Novel Therapy for Atherosclerosis Using Recombinant Immunotoxin Against Folate Receptor β–Expressing Macrophages

Background Folate receptor β ( FR β) is induced during macrophage activation. A recombinant immunotoxin consisting of the truncated P seudomonas exotoxin A ( PE 38) conjugated to an anti‐ FR β antibody (anti– FR β‐ PE 38) has been reported to kill activated macrophages in inflammatory diseases. To elucidate the effect of an immunotoxin targeting FR β on atherosclerosis, we determined the presence of FR β‐expressing macrophages in atherosclerotic lesions and administered the FR β immunotoxin in apolipoprotein E–deficient mice. Methods and Results The FR β‐expressing macrophages were observed in atherosclerotic lesions of apolipoprotein E–deficient mice.
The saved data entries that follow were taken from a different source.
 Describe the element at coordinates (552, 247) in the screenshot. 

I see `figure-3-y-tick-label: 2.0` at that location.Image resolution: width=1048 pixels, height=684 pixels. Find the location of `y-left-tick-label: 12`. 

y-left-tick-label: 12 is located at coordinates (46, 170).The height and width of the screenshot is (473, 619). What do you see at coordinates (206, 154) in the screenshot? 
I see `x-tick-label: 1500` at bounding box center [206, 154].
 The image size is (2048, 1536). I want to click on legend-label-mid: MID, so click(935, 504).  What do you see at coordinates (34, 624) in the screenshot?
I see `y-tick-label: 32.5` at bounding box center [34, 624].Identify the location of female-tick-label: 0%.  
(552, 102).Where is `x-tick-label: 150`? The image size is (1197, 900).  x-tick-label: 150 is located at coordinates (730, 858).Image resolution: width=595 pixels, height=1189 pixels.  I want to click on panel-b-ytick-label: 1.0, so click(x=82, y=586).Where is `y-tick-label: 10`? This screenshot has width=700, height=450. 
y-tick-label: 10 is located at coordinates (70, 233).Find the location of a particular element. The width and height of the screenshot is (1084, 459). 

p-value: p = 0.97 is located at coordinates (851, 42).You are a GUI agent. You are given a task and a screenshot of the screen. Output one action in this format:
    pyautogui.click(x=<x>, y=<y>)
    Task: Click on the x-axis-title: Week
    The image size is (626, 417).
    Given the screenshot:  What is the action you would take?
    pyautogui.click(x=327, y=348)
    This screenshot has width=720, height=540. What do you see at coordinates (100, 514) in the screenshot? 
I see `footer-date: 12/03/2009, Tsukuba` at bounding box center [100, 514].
At 15 or 35 weeks of age, the apolipoprotein E–deficient mice were divided into 3 groups and were intravenously administered 0.1 mg/kg of anti–FRβ‐PE38 (immunotoxin group), 0.1 mg/kg of PE38 (toxin group), or 0.1 mL of saline (control group) every 3 days, for a total of 5 times for each age group. The mice were analyzed at 21 or 41 weeks of age. Treatment with the immunotoxin resulted in 31% and 22% reductions in atherosclerotic lesions of the 21‐ and 41‐week‐old mice, respectively ( P <0.05). Administration of immunotoxin reduced the numbers of FR β‐ and tumor necrosis factor‐α–expressing macrophages, reduced cell proliferation, and increased the number of apoptotic cells ( P <0.05). Real‐time polymerase chain reaction demonstrated that the expression of FR β and tumor necrosis factor‐α mRNA was significantly decreased in the immunotoxin group ( P <0.05). Conclusions These results suggest that FR β‐expressing macrophages exist in the atherosclerotic lesions of apolipoprotein E–deficient mice and that FR β immunotoxin administration reduces the progression of atherosclerotic lesions in younger and older individuals. The recombinant FR β immunotoxin targeting activated macrophages could provide a novel therapeutic tool for atherosclerosis.